Изменить стиль страницы

— Ездют… Хвалят, как покойника… Об чем пишут?… Об том, что два года назад сделано. Мы еще не на кладбище… Мы еще, дай бог каждому, живые люди… Ты лучше меня выругай, да за нынешнее, чем нахваливать за то, что быльем поросло… С живым человеком должно как с живым обращаться!

Он чувствовал в себе силу большую, чем когда-либо, а планы, роившиеся в уме, еще были не ясны ему и все наталкивались на какие-то не зависящие от его воли-препятствия.
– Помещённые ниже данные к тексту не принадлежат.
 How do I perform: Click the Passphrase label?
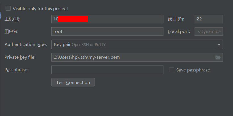click(16, 70)
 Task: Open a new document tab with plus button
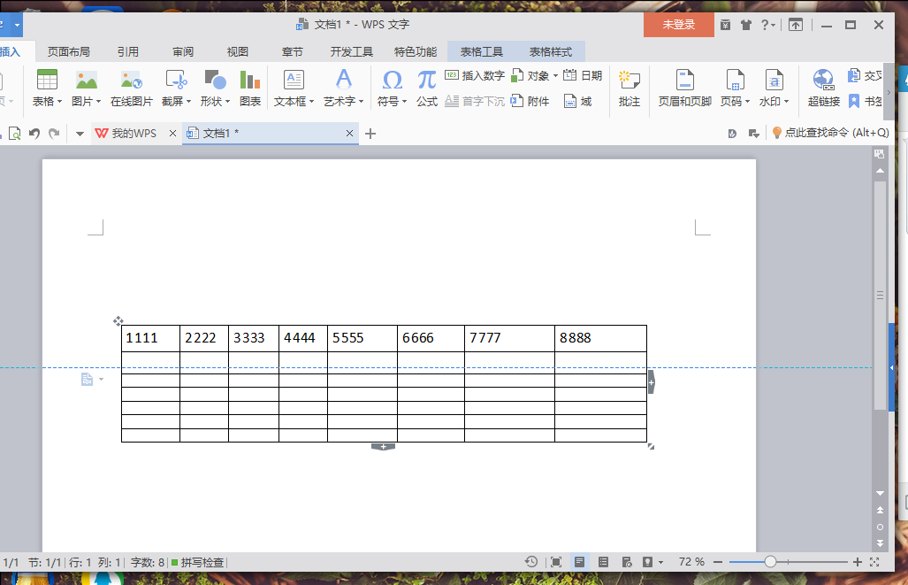(370, 134)
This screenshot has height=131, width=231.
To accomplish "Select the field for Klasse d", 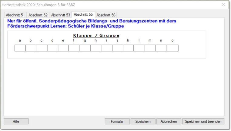I will click(52, 48).
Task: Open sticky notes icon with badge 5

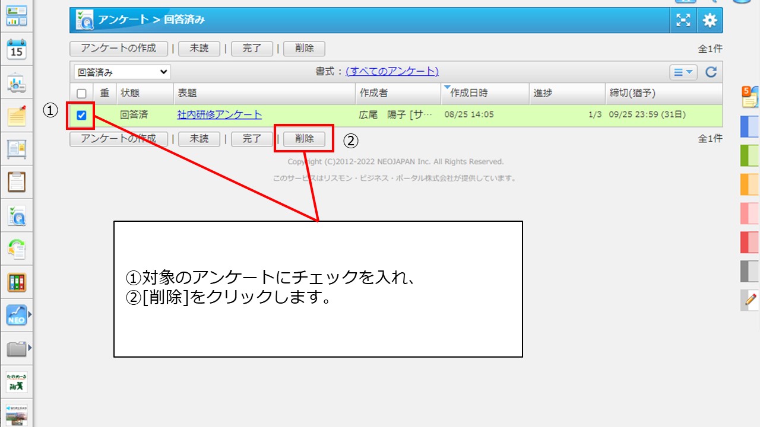Action: 749,97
Давний замысел о кирпичном заводе оставался не реализованным, потому что соседи не хотели отдавать свои глины и сами собирались строить завод. Мечта о таких же больших и богатых стадах, как у Угарова, также не могла осуществиться, так как кормовая база была явно недостаточна для таких стад. Досадней же всего было то, что и глины и луга с великолепными травостоями были рядом, у соседей.

Не раз подходил Василий к границам своего колхоза и думал с досадой: «Поле — как поле, и не видать никаких этих границ, а каждый раз, как задумаешь что новое, так и стукнешься об них, как лбом о каменную стенку. Малышко да Угарову хорошо — у них раздолье на две тысячи гектаров. Есть где развернуться!»

Однажды, когда Василий собирался еще раз поехать в колхоз «Всходы» и попытаться договориться насчет глин, соседи сами пожаловали в правление.

Ефимкин, худой, с быстро мигающими светлыми глазами, шел впереди. На лице его застыло обычное извиняющееся выражение. За ним следовала совсем молоденькая девушка с любопытными глазами и с таким вздернутым носом, что он потянул за собой даже верхнюю губу, а за ней старуха, похожая сразу и на Степаниду, и на Ксенофонтовну, и на бабушку Василису. Степаниду она напоминала важностью, Ксенофонтовну — лукавством спрятанных в пухлых щеках глаз, а Василису — располагающей, старчески-доброй улыбкой.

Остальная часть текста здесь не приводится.